伯姬者,鲁宣公之女,成公之妹也。其母曰缪姜,嫁伯姬于宋恭公。恭公不亲迎,伯姬迫于父母之命而行。既入宋三月,庙见,当行夫妇之道。伯姬以恭公不亲迎,故不肯听命。宋人告鲁,鲁使大夫季文子于宋,致命于伯姬,还复命。公享之。缪姜出于房,再拜曰“大夫勤劳于远道,辱送小子,不忘先君以及后嗣。使下而有知,先君犹有望也,敢再拜大夫之辱。”伯姬既嫁于恭公,十年,恭公卒,伯姬寡。至景公时,伯姬尝遇夜失火。左右曰“夫人少避火。”伯姬曰“妇人之义,保傅不俱,夜不下堂,待保傅来也。”保母至矣,傅母未至也,左右又曰“夫人少避火。”伯姬曰“妇人之义,傅母不至,夜不可下堂。越义而生,不如守义而死。”遂逮于火而死。《春秋》详录其事,为贤伯姬,以为妇人以贞为行者也,伯姬之妇道尽矣。当此之时,诸侯闻之,莫不悼痛,以为死者不可以生,财物犹可复故,相与聚会于澶渊,偿宋之所丧,《春秋》善之。君子曰“礼,妇人不得傅母,夜不下堂,行必以烛。”伯姬之谓也。《诗》云“淑慎尔止,不愆于仪。”伯姬可谓不失仪矣。”《宋恭伯姬传》

歆作伪经,首欲夺《春秋》之义,故每事必弥缝周内之。讥不亲迎,孔子之通礼,歆抑《礼经》为《士礼》,以为不得推之天子、诸侯、卿大夫,于是为“上卿逆夫人”之说。成九年《传》“季文子如宋致女”一条,录此文而删其“以恭公不亲迎,故不肯听命”云云,岂知鲁以恭姬之故,特使季文子致命,故穆姜出房拜劳,左氏删窜之,岂复成文义邪!《春秋》书伯姬之事凡八,二传皆以为贤伯姬,,圣人之情见乎辞矣。左氏讥以为“女而不妇”,而于其余皆没之。澶渊之会,二传善之而左氏尤之,与圣人同好恶者,固如是邪?余说详《左氏伪证》中。

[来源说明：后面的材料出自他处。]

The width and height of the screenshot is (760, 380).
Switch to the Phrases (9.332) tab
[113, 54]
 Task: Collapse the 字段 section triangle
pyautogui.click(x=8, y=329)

夫人者,齐侯之女也,嫁于卫,至城门而卫君死。保母曰“可以还矣。”女不听,遂入持三年之丧毕。弟立,请曰“卫,小国也,不容二庖,愿请同庖。”夫人曰“唯夫妇同庖。”终不听。卫君使人愬于齐兄弟,齐兄弟皆欲与后君,使人告女,女终不听。乃作诗曰“我心匪石,不可转也;我心匪席,不可卷也。”厄穷而不闵,劳辱而不苟,然后能自致也;言不失也,然后可以济难矣。《诗》曰“威仪棣棣,不可选也。”言其左右无贤臣,皆顺其君之意也。君子美其贞壹,故举而列之于《诗》也。《卫寡夫人传》

卫寡夫人高节如此,伪《毛》谓“《柏舟》仁而不遇。”非独望文生义,意在掩抑节义也。详《毛诗伪证》。

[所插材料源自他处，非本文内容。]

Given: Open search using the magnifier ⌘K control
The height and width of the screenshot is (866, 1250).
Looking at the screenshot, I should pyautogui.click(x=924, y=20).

蔡人之妻者,宋人之女也,既嫁于蔡,而夫有恶疾,其母将改嫁之。女曰“夫不幸,乃妾之不幸也,奈何去之?适人之道,壹与之醮,终身不改。不幸遇恶疾,不改其意。且夫采采芣苢之草,虽其臭恶,犹始于捋采之,终于怀撷之,浸以益亲,况于夫妇之道乎!彼无大故,又不遣妾,何以得去?”终不听其母,乃作《芣苢》之诗。君子曰“宋女之意甚贞而壹也。”《蔡人之妻传》

《毛诗》凡《周南》皆以为后妃之所致,已为无理。《辨命论》“冉耕歌其芣苢”,皆以芣苢为臭草,而以为“宜子”,何其谬乎!详《毛诗伪证》。